▶ **Pixel coordinate grounding data**
• • • • •

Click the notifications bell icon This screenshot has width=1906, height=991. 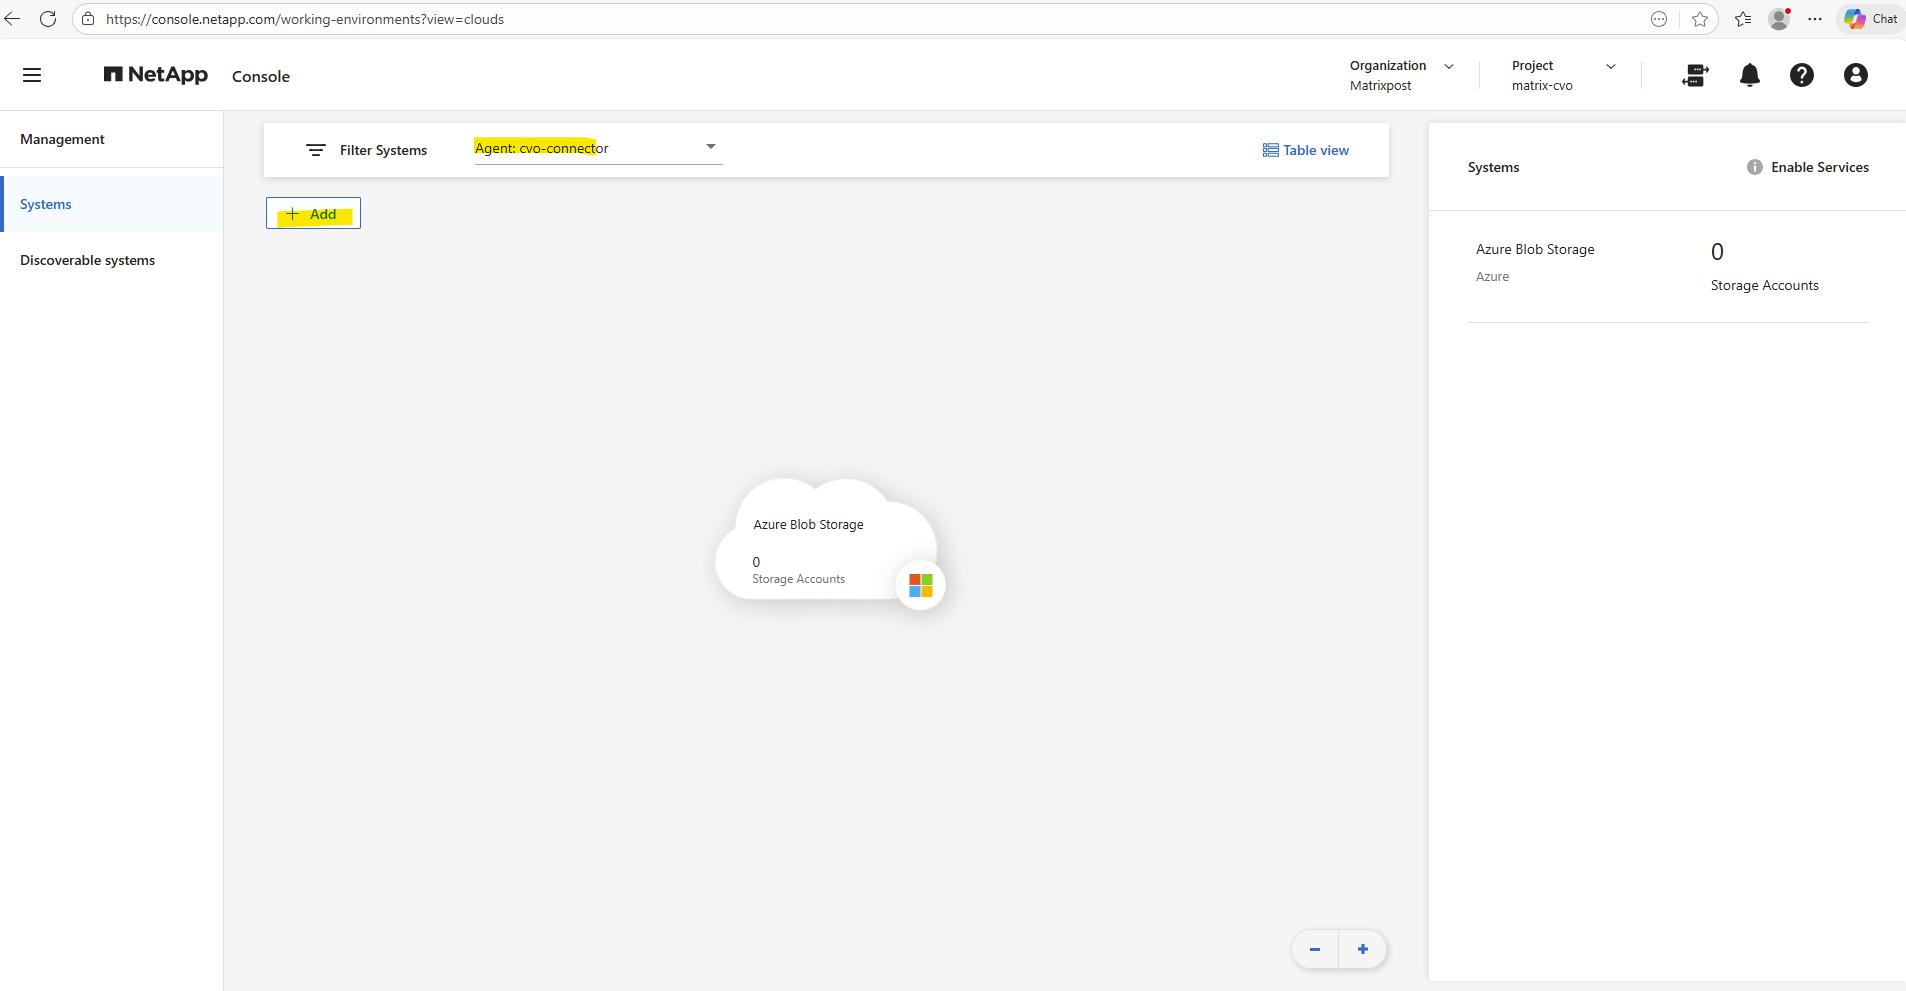pos(1749,75)
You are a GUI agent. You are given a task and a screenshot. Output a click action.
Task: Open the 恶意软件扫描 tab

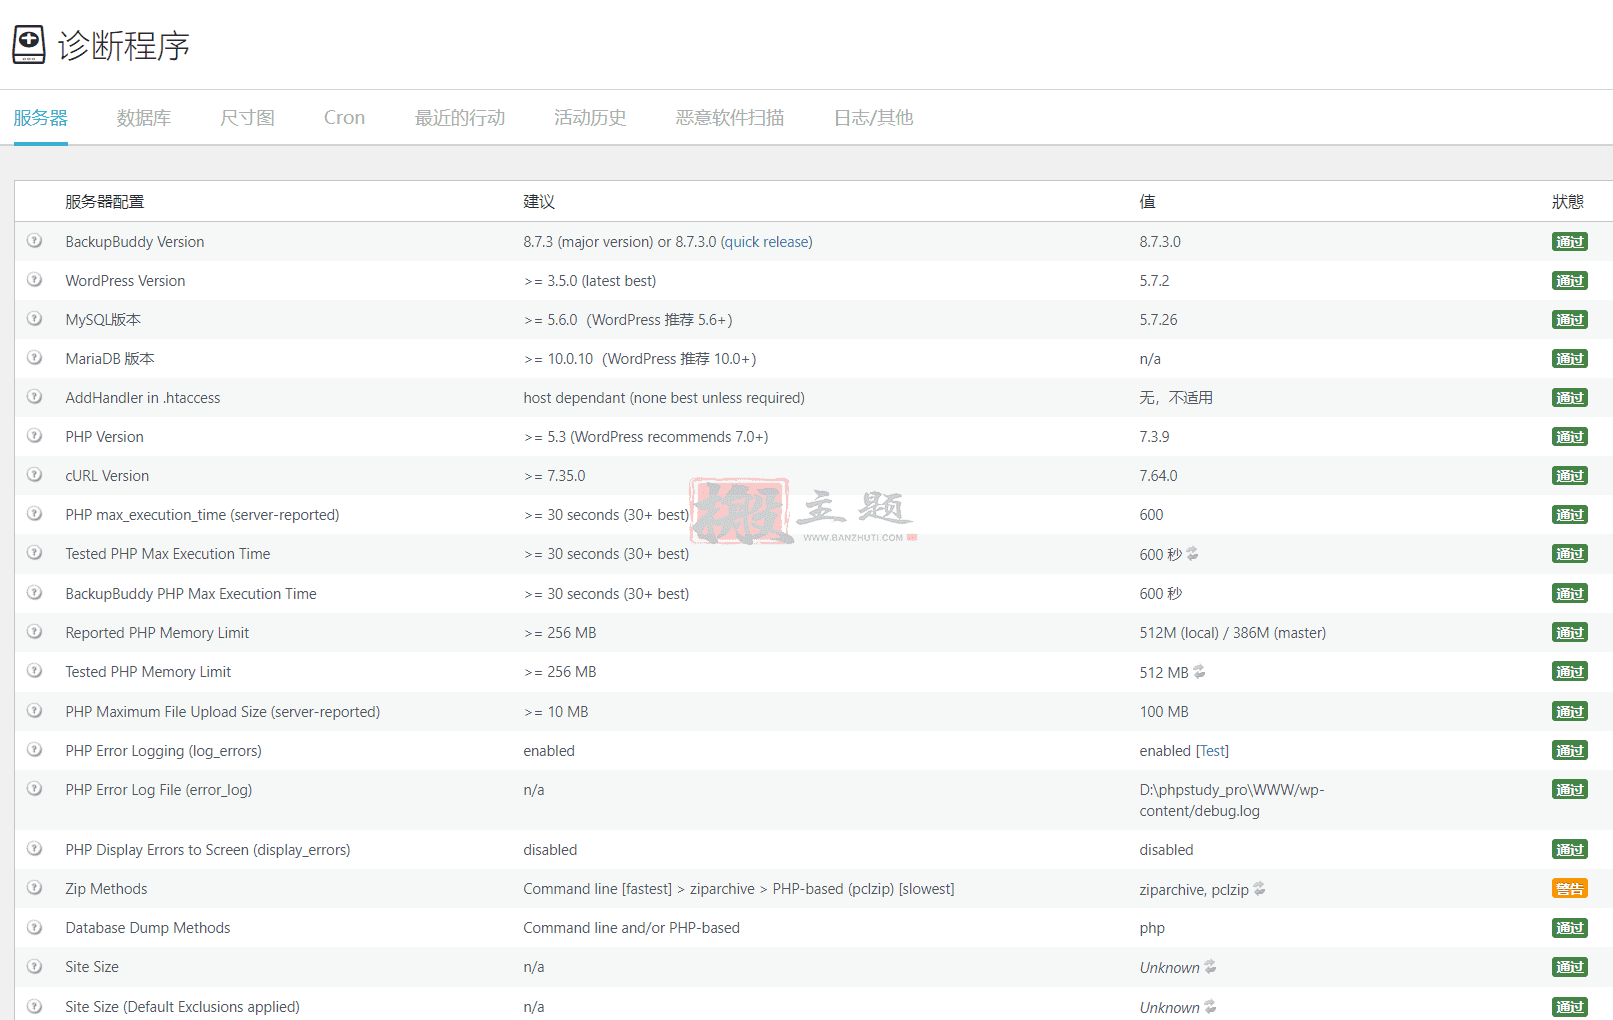click(729, 118)
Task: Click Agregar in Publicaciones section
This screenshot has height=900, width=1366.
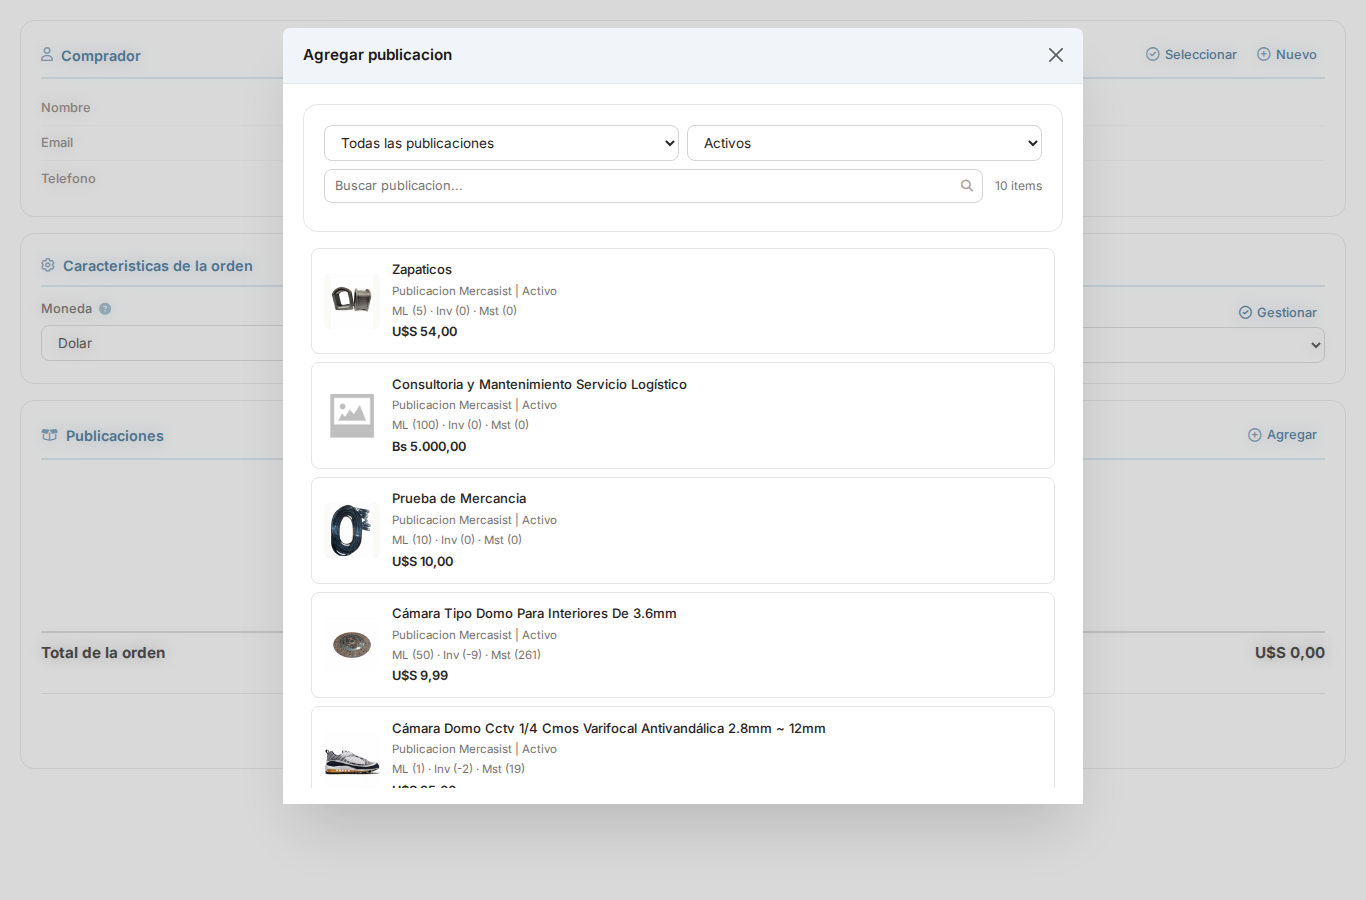Action: pyautogui.click(x=1282, y=435)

• • • • •

▶ **The task**
Your answer must be an exact copy of the lines above, from the line that contains "You are a GUI" through the final line, with no pictures in it.

▶ **Result for this task**
You are a GUI agent. You are given a task and a screenshot. Output a click action.
Task: Open the 恶意软件扫描 tab

click(729, 118)
Task: Click Agregar in Publicaciones section
This screenshot has height=900, width=1366.
Action: pyautogui.click(x=1282, y=435)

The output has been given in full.